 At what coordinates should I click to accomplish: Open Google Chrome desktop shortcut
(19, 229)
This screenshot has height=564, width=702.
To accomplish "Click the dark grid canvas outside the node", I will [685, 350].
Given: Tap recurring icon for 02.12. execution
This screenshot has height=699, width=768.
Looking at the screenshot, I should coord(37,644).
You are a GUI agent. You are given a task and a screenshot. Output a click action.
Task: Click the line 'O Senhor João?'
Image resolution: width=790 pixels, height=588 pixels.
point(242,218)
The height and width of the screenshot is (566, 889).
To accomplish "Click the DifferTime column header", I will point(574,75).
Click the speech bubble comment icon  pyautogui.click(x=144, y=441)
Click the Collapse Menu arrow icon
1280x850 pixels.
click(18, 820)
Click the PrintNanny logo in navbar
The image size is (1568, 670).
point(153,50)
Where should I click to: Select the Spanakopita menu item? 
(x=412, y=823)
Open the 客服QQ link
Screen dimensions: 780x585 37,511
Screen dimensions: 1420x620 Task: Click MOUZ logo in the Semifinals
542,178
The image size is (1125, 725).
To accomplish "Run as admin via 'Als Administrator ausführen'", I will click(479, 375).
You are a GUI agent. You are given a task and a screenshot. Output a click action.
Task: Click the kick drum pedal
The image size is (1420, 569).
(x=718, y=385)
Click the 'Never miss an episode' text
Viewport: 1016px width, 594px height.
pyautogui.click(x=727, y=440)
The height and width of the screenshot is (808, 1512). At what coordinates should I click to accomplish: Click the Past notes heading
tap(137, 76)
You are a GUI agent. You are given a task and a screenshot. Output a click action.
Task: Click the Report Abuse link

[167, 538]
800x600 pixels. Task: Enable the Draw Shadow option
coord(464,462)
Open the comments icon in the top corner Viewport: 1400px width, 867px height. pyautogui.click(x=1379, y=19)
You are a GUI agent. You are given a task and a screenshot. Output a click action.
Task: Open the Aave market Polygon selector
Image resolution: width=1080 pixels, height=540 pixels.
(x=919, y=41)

============

Task objective: Only the lines from the one that contains "Open the comments" to the end of the entries above should be given again, exactly and in full.

Answer:
Open the comments icon in the top corner Viewport: 1400px width, 867px height. pyautogui.click(x=1379, y=19)
You are a GUI agent. You are given a task and a screenshot. Output a click action.
Task: Open the Aave market Polygon selector
Image resolution: width=1080 pixels, height=540 pixels.
(x=919, y=41)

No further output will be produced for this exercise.